The package contains five workflow styles, each defining states, initial, transitions[], and terminal. The styles are interchangeable: a consumer of the requirements kernel can swap DefaultStyle for IndustrialStyle and the kernel still works. The swap is type-safe, runtime-safe, and behaviour-preserving in the sense that all the kernel's operations (status transitions, compliance checks, lifecycle queries) continue to function — they just operate on a different state space.

This is exactly the multiple competing projections case the application framing would generalise. The five styles are five ApplicationExtension(RequirementLifecycleDiscipline) instances. Each is a valid concrete application of the same intention; the consumer picks the one that matches their organisational discipline. The kernel is the shared upstream; the styles are the extensions.

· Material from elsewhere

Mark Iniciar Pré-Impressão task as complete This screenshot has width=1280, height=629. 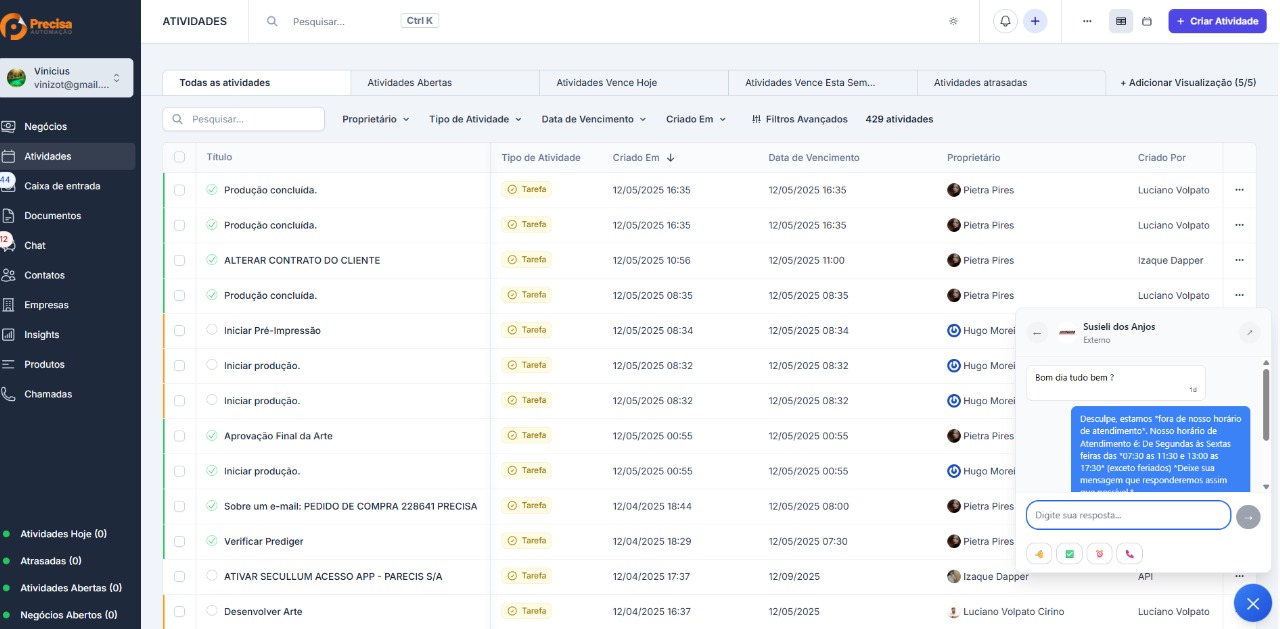pos(212,330)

If the application framing were already in place, the requirements-styles package would have been designed as a family of @ApplicationExtension registrations, with the kernel providing the registry and the swap-and-validate mechanism. As it stands, the package implements all of this in custom code (the RequirementStyle interface, the style-registration plumbing, the style-aware status transitions). The custom code works fine. The framing would have made it routine.

The retrospective recognition matters: the framing did not anticipate requirements-styles; requirements-styles anticipated the framing. If I were writing the kernel today knowing what requirements-styles revealed, I would build the application-extension mechanism first and the styles second. That is the kind of evidence that makes me suspect the framing is real.

What stays open📋

I do not know whether the scope distinction (module vs application) is one bit or several bits. I do not know whether the cross-module coherence check is asked for often enough to justify the analyzer work. I do not know whether the application case generalises beyond the requirements-styles precedent or whether that precedent is the only application case in the codebase that would benefit from the framing — and if it is the only one, the framing is over-engineered for a single use site.

Part 8 is the most abstract article and the one I am least confident in. It takes the framing into the type-system territory, where the intention projects not into individual types but into a discipline governing a family of types. The objection there is the Haskell-envy objection, which I cannot fully refute.